➹ 60. Berbeda ➹

59 6 0
                                    

Keanehan menjalar
Rasa ingin tahu melebar
Ingin berucap 'apa kabar?'
Tapi, terhenti di tenggorokan

»»————><————««

     Senyuman itu semakin lebar. Dalam artian, dia masih mengingat dirinya. Dan ucapan Citra dan Rilo di sepanjang jalan tadi. Mungkin mereka hanya menakut-nakuti dirinya saja.

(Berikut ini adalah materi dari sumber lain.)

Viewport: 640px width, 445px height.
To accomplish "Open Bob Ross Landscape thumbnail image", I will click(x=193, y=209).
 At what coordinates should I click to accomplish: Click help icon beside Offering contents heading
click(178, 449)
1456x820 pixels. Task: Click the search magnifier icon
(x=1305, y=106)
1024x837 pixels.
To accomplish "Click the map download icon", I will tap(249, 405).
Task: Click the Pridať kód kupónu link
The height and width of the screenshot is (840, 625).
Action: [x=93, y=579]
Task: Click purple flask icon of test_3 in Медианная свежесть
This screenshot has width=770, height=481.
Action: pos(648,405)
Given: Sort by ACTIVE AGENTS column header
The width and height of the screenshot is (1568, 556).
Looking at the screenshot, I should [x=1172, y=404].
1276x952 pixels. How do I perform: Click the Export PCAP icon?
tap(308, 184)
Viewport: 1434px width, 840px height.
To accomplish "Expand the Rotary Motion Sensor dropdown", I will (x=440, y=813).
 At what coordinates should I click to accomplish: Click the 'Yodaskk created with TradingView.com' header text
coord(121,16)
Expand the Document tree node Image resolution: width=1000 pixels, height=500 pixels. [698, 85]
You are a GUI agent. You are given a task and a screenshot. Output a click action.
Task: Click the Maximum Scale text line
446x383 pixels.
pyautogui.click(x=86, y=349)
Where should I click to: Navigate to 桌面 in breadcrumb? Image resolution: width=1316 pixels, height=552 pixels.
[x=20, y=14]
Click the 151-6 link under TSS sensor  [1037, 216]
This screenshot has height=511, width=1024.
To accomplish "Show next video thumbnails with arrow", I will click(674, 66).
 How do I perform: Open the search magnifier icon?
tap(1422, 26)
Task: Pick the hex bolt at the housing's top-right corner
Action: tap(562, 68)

"Gue nggak yakin Alin bakal ingat sama lo, Gen. Tapi mudah-mudahan aja dia ingat sama lo yang selama ini selalu ada di sisi dia," ucap Citra takut-takut.

"Emang kenapa?" heran Gendra. Untuk apa dia menjelaskan hal yang tak mungkin. Sahabatnya itu pasti mengingatnya. Tiga tahun waktu berpisah di SMP saja Alin ingat. Lalu cuma setahun untuk apa gadis itu lupa.

"Kalo semisal Alin nggak ingat sama lo. Lo bisa marahin kita yang nggak ngasih tahu lo selama ini," kata Rilo mencoba mengambil alih hati Gendra.

"Kalian ngomong apa sih. Windi pasti ingat sama gue," yakin Gendra seyakinnya.

Tapi jika dipikir-pikir lagi. Saat itu, raut Rilo dan Citra begitu serius. Membuat Gendra tak yakin sepenuhnya. "Lo masih inget sama gue?"

Anggukan mantap Alin tunjukkan dengan tampangnya yang dingin. Bagaimana dirinya bisa lupa jika sosok bayangan di mimpinya itu memanglah dia. Setelah Alin mendetail lekuk wajahnya yang memang tampan. "Gimana gue bisa lupa sama cowok yang selalu hadir di mimpi gue."

Lalu sorakan sekelas terdengar. Mereka pasti mengira bila Alin terus memimpikan Gendra di tiap malamnya. Mereka salah. Alin hanya memimpikan bayangannya yang terus mengusik dirinya setiap malam. Dan kali ini. Dirinya akan mencari tahu sendiri siapa Gendra sebenarnya. Sampai dia menjadi sahabatnya. Tapi Alin sudah melupakan persahabatan itu. Kini tinggallah pencarian. Mencari kebenaran atas semuanya.

➷➷➷

     Mereka jalan berdua menuju parkiran. Sebenarnya bisa saja Alin menolak untuk diajak pulang bersama Gendra dan memilih bersama dua sahabatnya itu. Tapi untuk menelusup masuk ke seluk beluk cowok di sebelahnya ini. Dirinya harus selalu ada di sebelahnya.

Stir kanan Gendra lakukan. Mata cowok itu bergerak sekilas ke arah Alin yang diam menatap depan. "Tumben diam."

Kini tatapan Alin yang beralih penuh ke cowok itu. "Males ngomong aja," balasnya dingin.

"Biasanya kan lo paling cerewet. Ceritain kek kerinduan lo ke gue saat gue ada di Australia."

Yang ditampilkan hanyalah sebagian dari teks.